Mientras su mujer intentaba retenerlo haciéndole cosquillas, Alejandro se giró y se colocó encima de ella sujetándola. Permanecieron así un rato, riéndose y jugando hasta quedar en silencio. Se miraron a los ojos, jadeantes, y empezaron a besarse apasionadamente…
Veinte minutos después, Alejandro estaba tumbado boca arriba acariciando el pelo de Carmela sobre su pecho, donde descansaba tras el ejercicio. El fresco aire de la madrugada les acariciaba la piel enfriando su sudor.
—Al final no me has contestado a la pregunta —dijo Alejandro mientras le besaba en el cuello—. ¿Tú como te sientes? ¿Qué tal la ceremonia?
—No sé —se quedó pensando la respuesta durante casi un minuto—… Bien, supongo. Es solo que… no sé, me he sentido incómoda…

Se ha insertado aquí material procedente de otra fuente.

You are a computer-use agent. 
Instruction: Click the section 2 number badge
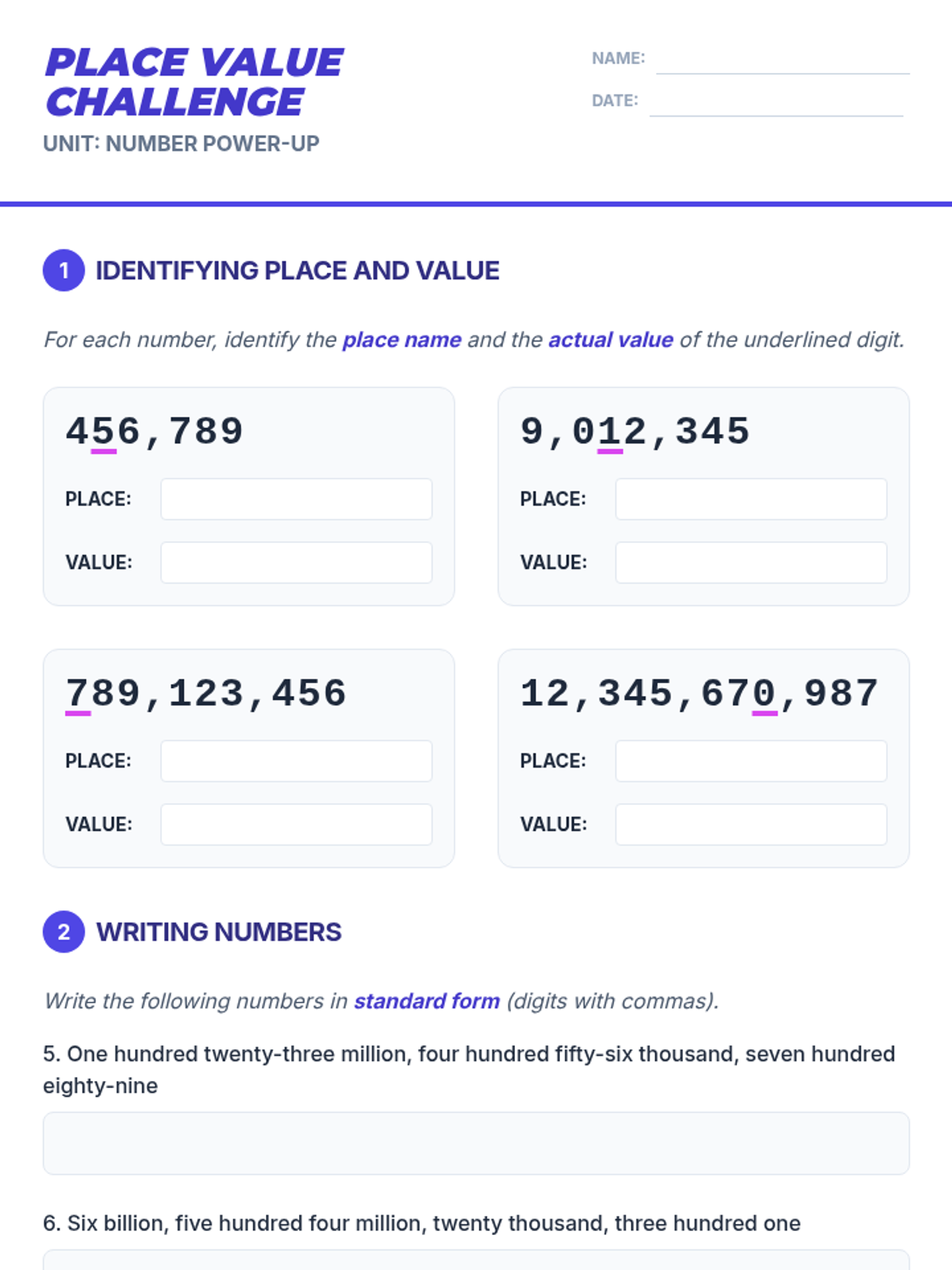point(63,932)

—¿A qué te refieres con «incómoda»? ¿Qué es lo que te ha incomodado y por qué no me lo has dicho?
—No, no sé… Me sentí muy fuera de lugar. Entiendo que tú no tienes más remedio por tu puesto, y no tengo nada en contra, sabes que estoy muy orgullosa de ti y de todo lo que haces por la gente, pero no estoy a gusto allí arriba de mujer florero. Es como si no me mereciera estar allí sólo por ser tu esposa o su prima. Echo de menos ayudar.
—Claro que lo comprendo, princesa —acercó su rostro a la vez que la ayudaba a enderezarse y la besó con ternura—. ¿Pero cómo no me lo habías dicho antes? Pensaba que te iba a gustar estar ahí conmigo… bueno, y no te voy a mentir, también me gustaba presumir de mujer e hija, claro. Te prometo que nunca más te pondré en el compromiso, ¿vale?
—Vale —Carmela le besó nuevamente sentándose en la cama para quedar a su altura, lo que provocó que la sábana se deslizara dejándola nuevamente desnuda de cintura para arriba—. Te quiero.
—Yo también te quiero, princesa —desvió la mirada hacia el pecho de su mujer y puso cara de inocente mientras se abalanzaba sobre ella dejándola nuevamente indefensa bajo su cuerpo—. ¿Sabes que se te ve todo…?
—Eres un vicioso.
Se dejaron llevar nuevamente por el deseo y cuando finalmente se quedaron dormidos descansaron como bebés, totalmente relajados y aún exultantes tras todos los acontecimientos del día.